Document excerpt: Begin
To say the two women got on extremely well is an understatement. They were simpatico despite a fifteen-year age difference (Davis was then in her late forties). In no time they were exchanging likes and dislikes: their similar university studies in English and French, their shared ironic sense of humour and, even more compelling, their passion for music bordering on devotion. Both women played the piano with skill; each regretted she had not been able to pursue a career in music.17
Astley observed Davis’s constant smoking with the curiosity of the non-smoker and thought it a great signature of personal style, forming an extension of natural expressiveness.18 More than twenty years later, when Davis was leaving A&R, Astley would write a tribute to her editor’s skill and their time spent together, and how ‘she has, indirectly, and simply by being Beatrice, taught me … much about living’.19
Astley came to appreciate Davis’s contradictions, which in some ways mirrored her own. Davis sometimes displayed ‘Anglophile gentility, even pretension, at other times uninhibitedly doing as she pleased without apparently giving a damn for anyone’s opinion’.20 The way this behaviour seemed almost scripted when so much else was left unsaid would have been very appealing to a young writer. Davis had a fully fledged career, engaged in flirtation on a grand scale with her male authors – as she did with Hal Porter – and took lovers. It wouldn’t be an exaggeration to say that it was Davis who in the years to come would most influence Astley in some of these ways of ‘living’.
Davis knew about duty and obligation too. Before she had married (a doctor many years her senior) she, like Astley, had taken on a teaching bursary largely as a means of getting to university. Davis was also unfaltering in her commitments and loyalties to those who were close to her.21 But it was the style of Davis that impressed – so unlike anyone in Astley’s orbit. She was, in the parlance of the time, a classy dame.
Davis didn’t appeal to everyone but Astley didn’t know that yet, nor did she care. Years later she would learn that Patrick White had little time for the editor’s ‘most artificial – refaned’ way of speaking.22 The quiet young author in front of the renowned book editor loved the theatricality, the Sydney North Shore hauteur that would always be such a feature of Davis’s personality, both personally and professionally. Davis also entertained elegantly, was a good hostess, knew all the right things to eat and say and serve. In this way, she was in effect teaching Astley lessons in being a successful social person.
Astley might have been enchanted but Davis must have been equally impressed by her ‘find’. Her misgivings about Girl with a Monkey evaporated less than two weeks after their meeting. Astley had made no revisions when Davis wrote ‘pleased to advise’ that the manuscript had been accepted for publication.23
Not one inclined to dwell on good fortune, Astley set about correcting what had slightly peeved her in all of this. She got out Davis’s original letter and homed in on the word ‘slight’, which she took to mean too short to be a ‘proper’ novel, then scribbled some careful calculations of figures on the back. Nobody, she must have thought, should ever underestimate writers (well, not her anyway) on the subject of numbers. She estimated her manuscript to be about 35,000 words. By the time Davis wrote the in-house memo the word ‘slightness’ had disappeared from the description. Publication was to be of a ‘short novel’ of ‘about 45,000 words’.24 Astley had not added those extra words, but what might seem petty – the totting up of words – enabled her to make her first strike, nor would it be the last time she would take an editor or publisher to task. Her editor was merely being conciliatory: she had no idea that this new author intended to take the writing business as seriously as the business of writing itself.
Document excerpt: End
Extracted material: Begin
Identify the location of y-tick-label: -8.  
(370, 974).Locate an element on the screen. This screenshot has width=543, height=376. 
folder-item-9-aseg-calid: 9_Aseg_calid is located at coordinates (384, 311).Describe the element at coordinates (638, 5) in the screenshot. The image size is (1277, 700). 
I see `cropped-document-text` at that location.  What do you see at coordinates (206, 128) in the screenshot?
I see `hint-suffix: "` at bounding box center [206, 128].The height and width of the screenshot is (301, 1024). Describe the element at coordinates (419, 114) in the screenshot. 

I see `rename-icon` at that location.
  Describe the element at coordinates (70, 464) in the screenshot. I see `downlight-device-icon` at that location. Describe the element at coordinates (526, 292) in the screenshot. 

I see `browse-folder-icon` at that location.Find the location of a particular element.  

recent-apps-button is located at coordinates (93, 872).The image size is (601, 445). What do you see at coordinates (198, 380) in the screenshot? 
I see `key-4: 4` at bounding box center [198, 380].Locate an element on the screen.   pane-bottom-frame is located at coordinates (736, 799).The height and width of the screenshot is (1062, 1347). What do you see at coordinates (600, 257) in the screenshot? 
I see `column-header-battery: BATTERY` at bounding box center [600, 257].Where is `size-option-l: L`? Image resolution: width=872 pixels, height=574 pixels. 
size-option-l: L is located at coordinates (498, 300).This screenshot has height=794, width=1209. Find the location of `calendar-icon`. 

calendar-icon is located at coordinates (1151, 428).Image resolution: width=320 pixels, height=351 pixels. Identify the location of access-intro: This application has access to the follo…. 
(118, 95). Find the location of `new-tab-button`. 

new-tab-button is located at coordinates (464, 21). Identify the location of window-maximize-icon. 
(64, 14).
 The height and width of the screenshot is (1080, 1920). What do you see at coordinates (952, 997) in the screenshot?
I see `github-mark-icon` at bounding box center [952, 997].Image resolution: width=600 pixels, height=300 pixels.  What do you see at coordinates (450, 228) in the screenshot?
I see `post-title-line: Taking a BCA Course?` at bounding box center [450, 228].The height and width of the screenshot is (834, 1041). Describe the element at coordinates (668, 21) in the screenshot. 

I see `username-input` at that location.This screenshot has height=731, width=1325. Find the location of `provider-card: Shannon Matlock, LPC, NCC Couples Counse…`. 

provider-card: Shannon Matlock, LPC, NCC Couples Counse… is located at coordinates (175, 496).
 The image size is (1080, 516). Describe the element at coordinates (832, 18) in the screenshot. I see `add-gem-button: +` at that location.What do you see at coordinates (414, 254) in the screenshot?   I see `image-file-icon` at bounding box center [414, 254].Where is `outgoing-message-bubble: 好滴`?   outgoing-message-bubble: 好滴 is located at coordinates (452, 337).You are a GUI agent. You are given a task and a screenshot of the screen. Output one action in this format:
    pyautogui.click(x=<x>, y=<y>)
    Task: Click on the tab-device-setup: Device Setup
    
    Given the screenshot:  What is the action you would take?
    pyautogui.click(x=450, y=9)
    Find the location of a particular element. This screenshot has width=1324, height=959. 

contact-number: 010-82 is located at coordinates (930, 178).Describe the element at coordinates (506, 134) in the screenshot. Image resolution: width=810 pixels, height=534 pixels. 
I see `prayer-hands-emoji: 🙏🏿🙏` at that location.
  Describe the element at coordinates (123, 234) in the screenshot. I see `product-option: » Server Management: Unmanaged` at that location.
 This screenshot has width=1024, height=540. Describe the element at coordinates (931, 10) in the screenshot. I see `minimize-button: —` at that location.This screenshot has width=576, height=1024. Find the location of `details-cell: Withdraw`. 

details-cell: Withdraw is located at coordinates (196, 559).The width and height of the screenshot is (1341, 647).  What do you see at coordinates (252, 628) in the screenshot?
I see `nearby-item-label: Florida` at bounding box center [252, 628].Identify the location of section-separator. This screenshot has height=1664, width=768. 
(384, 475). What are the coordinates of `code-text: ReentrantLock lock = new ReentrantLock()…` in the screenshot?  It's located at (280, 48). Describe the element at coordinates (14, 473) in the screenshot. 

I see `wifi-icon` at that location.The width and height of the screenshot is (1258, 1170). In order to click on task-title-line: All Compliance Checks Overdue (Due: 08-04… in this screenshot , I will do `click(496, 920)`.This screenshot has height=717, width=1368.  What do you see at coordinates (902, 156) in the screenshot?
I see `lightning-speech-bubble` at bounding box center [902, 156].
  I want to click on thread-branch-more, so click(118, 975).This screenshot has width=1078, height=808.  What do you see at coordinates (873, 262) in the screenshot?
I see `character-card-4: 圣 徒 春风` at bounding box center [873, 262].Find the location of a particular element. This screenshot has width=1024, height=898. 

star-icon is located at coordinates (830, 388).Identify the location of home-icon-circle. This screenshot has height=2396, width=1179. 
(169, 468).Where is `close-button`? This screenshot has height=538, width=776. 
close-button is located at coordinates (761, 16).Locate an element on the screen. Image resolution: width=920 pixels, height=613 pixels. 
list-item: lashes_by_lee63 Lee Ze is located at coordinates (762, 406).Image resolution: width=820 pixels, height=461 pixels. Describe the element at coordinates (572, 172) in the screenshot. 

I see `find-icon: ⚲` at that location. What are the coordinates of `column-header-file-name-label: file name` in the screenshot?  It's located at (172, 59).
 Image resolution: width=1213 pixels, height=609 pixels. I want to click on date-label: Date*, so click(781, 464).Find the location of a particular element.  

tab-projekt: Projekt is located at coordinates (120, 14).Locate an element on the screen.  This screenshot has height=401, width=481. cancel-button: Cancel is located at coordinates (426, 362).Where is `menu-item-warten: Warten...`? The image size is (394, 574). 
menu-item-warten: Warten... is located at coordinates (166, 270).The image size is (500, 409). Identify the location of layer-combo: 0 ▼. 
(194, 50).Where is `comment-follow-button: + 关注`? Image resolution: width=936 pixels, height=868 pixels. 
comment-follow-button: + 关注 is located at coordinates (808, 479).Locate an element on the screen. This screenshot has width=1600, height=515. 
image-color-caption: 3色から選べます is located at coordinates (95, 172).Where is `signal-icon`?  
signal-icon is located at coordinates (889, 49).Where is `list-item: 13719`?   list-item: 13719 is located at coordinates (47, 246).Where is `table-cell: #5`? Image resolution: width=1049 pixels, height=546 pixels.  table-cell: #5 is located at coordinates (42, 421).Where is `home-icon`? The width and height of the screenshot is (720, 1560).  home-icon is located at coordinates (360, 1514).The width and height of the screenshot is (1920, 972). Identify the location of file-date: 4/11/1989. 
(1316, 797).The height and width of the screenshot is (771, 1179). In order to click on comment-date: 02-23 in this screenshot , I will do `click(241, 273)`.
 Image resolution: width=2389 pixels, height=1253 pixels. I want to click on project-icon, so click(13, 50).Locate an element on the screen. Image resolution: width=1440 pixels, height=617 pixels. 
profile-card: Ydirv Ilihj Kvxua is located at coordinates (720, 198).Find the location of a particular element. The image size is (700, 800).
Extracted material: End
Requirement 1 - In the excerpt on Astley and Davis, about how many words did Astley estimate her manuscript to be?
Requirement 2 - Copy the passage from the excerpt on Astley and Davis word for word, between "Davis knew about" and "a classy dame.", inclusive.

Final answer 1 - About 35,000 words.

Final answer 2 -
Davis knew about duty and obligation too. Before she had married (a doctor many years her senior) she, like Astley, had taken on a teaching bursary largely as a means of getting to university. Davis was also unfaltering in her commitments and loyalties to those who were close to her.21 But it was the style of Davis that impressed – so unlike anyone in Astley’s orbit. She was, in the parlance of the time, a classy dame.